**Exercise set**
**A)** Decide whether each statement agrees with the amlodipine report: (i) the study enrolled 251 patients; (ii) patients in the amlodipine group took 5 mg twice daily; (iii) the primary end point was a composite of all-cause mortality or cardiovascular event. For each, answer yes or no and quote the deciding words from the report.
**B)** Carry on writing the amlodipine report, starting right after its final sentence.

**Source passage**
=== Section Start ===

Amlodipine treatment may reduce cardiovascular risks in hypertensive hemodialysis patients, according to German researchers.
In a prospective study, Martin Tepel, MD, of Charité Campus Benjamin Franklin in Berlin, and his colleagues evaluated the effects of amlodipine on cardiovascular events in 251 hypertensive hemodialysis patients (median age 61 years). They randomly assigned 123 patients to receive amlodipine (10 mg once daily) and 128 to receive placebo.
The primary end point was death from any cause. A secondary end point was a composite of all-cause mortality or cardiovascular event (MI, need for coronary angioplasty, coronary bypass surgery, ischemic stroke, or peripheral vascular disease with the need for amputation or angioplasty).

=== Section End ===

**Given records**
=== Section Start ===

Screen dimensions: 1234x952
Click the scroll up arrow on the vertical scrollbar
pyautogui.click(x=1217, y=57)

=== Section End ===
=== Section Start ===

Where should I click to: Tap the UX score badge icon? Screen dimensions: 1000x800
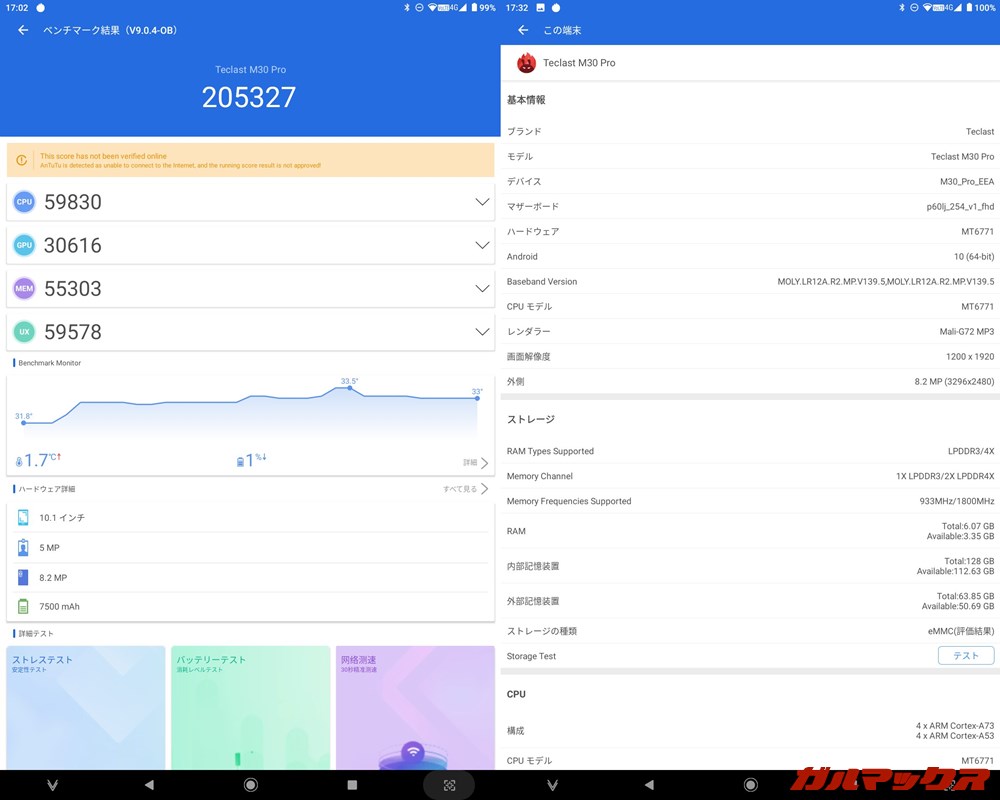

=== Section End ===
=== Section Start ===

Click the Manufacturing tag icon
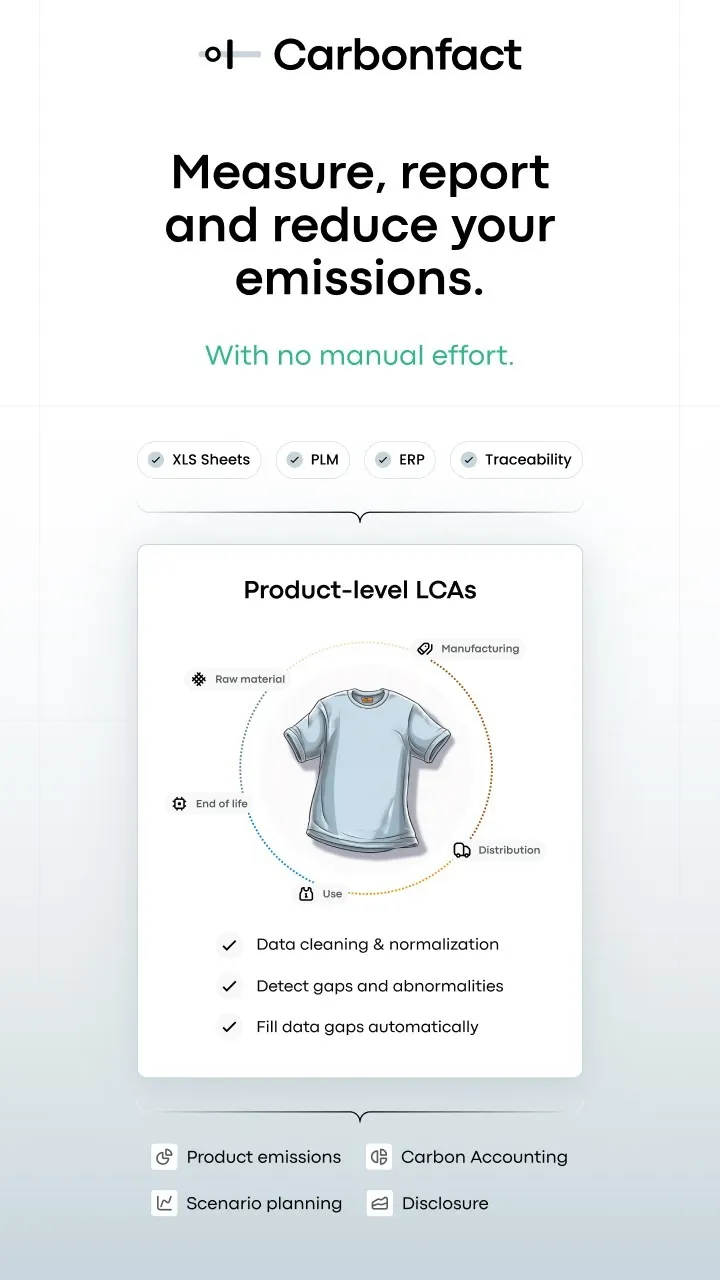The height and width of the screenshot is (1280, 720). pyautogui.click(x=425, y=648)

=== Section End ===

**Response list**
**A)**
(i) Yes: "251 hypertensive hemodialysis patients"
(ii) No: "amlodipine (10 mg once daily)"
(iii) No: "The primary end point was death from any cause."

**B)**
After a median follow-up of 19 months, amlodipine treatment was associated with a significant decrease in systolic, but not diastolic, BP. Death from any cause occurred in 15 patients (12%) in the amlodipine group and 22 (17%) in the placebo group, a non-significant difference between the groups, the investigators reported in Nephrology Dialysis Transplantation (2008;23:3605-3612).
The composite end point of all-cause mortality or a cardiovascular event occurred in 19 amlodipine-treated patients (15%) and 32 placebo recipients (25%), a significant difference that translated into a 47% decreased risk of the composite end point.